Prove or disprove $f'(x)=f(\dfrac{x}{2})$ and $\lim\limits_{x\to0}f(x)=0$ implies $f(x)\equiv 0$

Question

$f:\mathbb{R}^+\to\mathbb{R}$, $f'(x)=f(\dfrac{x}{2})$ and $\lim\limits_{x\to0}f(x)=0$, prove that:$f(x)\equiv 0$.

I have tried for it but I do not give an solution without any possible error.

First, I tried to integrate $f(x)$ for $$f(x)=\int_0^xf'(t)\mathrm{d}(t)=\int^x_0f(\dfrac{t}{2})\mathrm{d}t=2\int_0^{\frac{x}{2}}f(t)\mathrm{d}t$$

But I have no way to show the proposition. Then I want to analyse the monotony of $f$. I assume that $f(x)$ is increasing. To be honest, if $f(x)>0$ then we can prove $f$ is increasing clearly. Then $0=f'(x)-f(\dfrac{x}{2})>f'(x)-f(x)$, then consider $g(x)=e^{-x}f(x)$ and $g'(x)=e^{--x}(f'(x)-f(x))<0$ so $g(x)$ is decreasing then a contradiction clearly shows. But when I want to show that $f$ must be non-negative or non-positive, I found nothing to show it.

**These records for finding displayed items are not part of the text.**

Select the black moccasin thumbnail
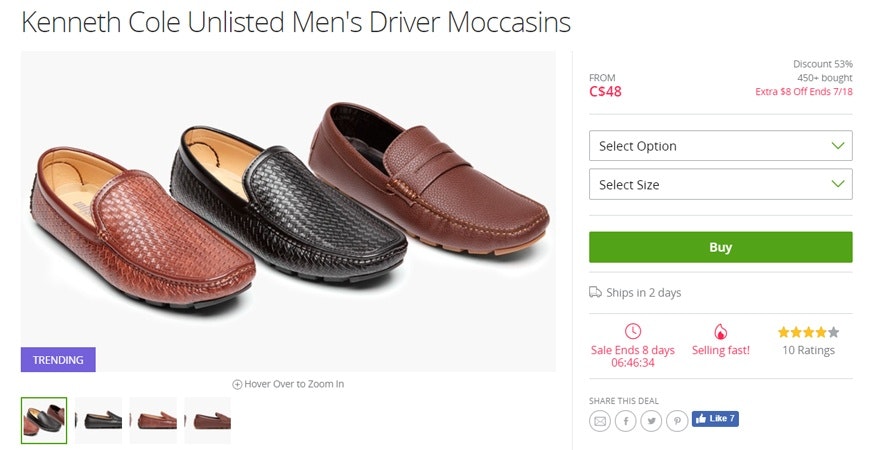 (x=98, y=420)
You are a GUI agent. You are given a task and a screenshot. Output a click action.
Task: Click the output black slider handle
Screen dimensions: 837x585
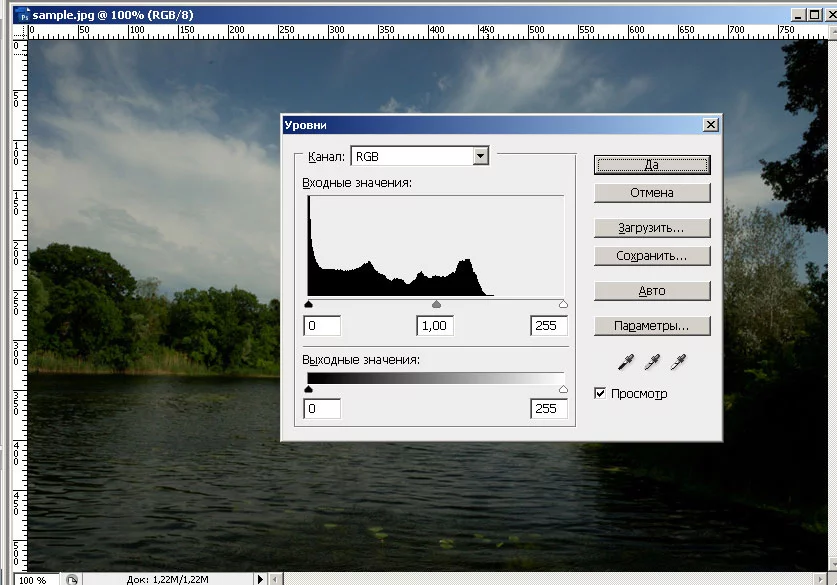308,389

After that, I consider a counter-example, through my thoughts, I think the sum forms the linear combination of $e^{-c^nx}$, for a common c instead of $\dfrac{1}{2}$. But when I construct it, I found when $c<\dfrac{1}{2}$, the series with functions diverges.

All my efforts is useless. So if there is any solution to this problem?

Answer 1

There is no a priori reason to presume that $f$ is real analytic, so the previous two solutions need some justification. Here is a proof that does not rely on $f$ being analytic.

Note that $f$ is differentiable on $x>0$ hence continuous and hence $f$ is at least continuously differentiable.

Suppose $X \in (0,1)$ is such that $|f(x)| \le {1 \over 2}$ for $x \in (0,X]$. Then for $x\in (0,X]$ we have $|f(x)| \le \int_0^x |f({t \over 2})| dt \le {1 \over 2} x$ and repeating we get $|f(x)| \le \int_0^x {1 \over 2} {t \over 2} dt = {1 \over 2} {x^2 \over 2^2}$. We surmise and verify by induction that $|f(x)| \le {1 \over 2 n! 2^{1+2+\cdots+ (n-1)}} x^n$. In particular, since this is true for all $n$, we have $f(x) =0$ for $x \in (0,X]$.

Hence $f'(x) = 0$ for $x \in (0,2X]$ and so $f(x) = 0 $ for $x \in (0,2X]$. Repeating the previous argument (complete proof using induction) we get $f(x) = 0$ for all $x \in (0,2^nX]$ and hence for all $x>0$.

Answer 2

As shown here, here and here, the solution to the differential equation $f'(x)=f(ax)$ is $$ f(x)=f(0)\sum_{k=0}^{\infty}\frac{a^{\frac{k(k-1)}{2}}}{k!}x^k. \tag{1} $$ The series has infinite radius of convergence if $|a|\leq 1$, in particular if $a=\frac{1}{2}$. Therefore, if $\lim_{x\to 0}f(x)=0$, it follows from $(1)$ that $f(0)=0$, hence $f(x)\equiv 0$.

Answer 3

You can look at solutions that are power series,i.e.$f(x)=\sum_{n=0}^{\infty}a_nx^n$. You find that necessarily, $a_{n+1}=\frac{a_n}{2^n(n+1)}$ hence $$a_n=\frac{a_0}{2^{\frac{(n-1)n}{2}}n!}$$. Then the series $f=\sum a_nx^n$ $(*)$ has indeed a convergence radius $\infty$ so is defined on $\mathbb R$ and is solution of your equation. It's limit when $x$ goes to $0$ is $a_0$, so the only solution $f$ which is a power series with $\lim_{x\rightarrow 0}f(x)=0$ is indeed $f=0$. If any solution to the differential equation is given by $(*)$ then $f=0$ is indeed the only solution to your problem. I think it's true as the set of solutions to the equation $y'(x)=y(x/2)$ is a vector space (linear combinations of solutions are solutions) and similarly to degree one linear diffeential equations its dimension might be $1$ so if I'm right $(*)$ are the only solutions, spanned by the one obtained with $a_0=1$.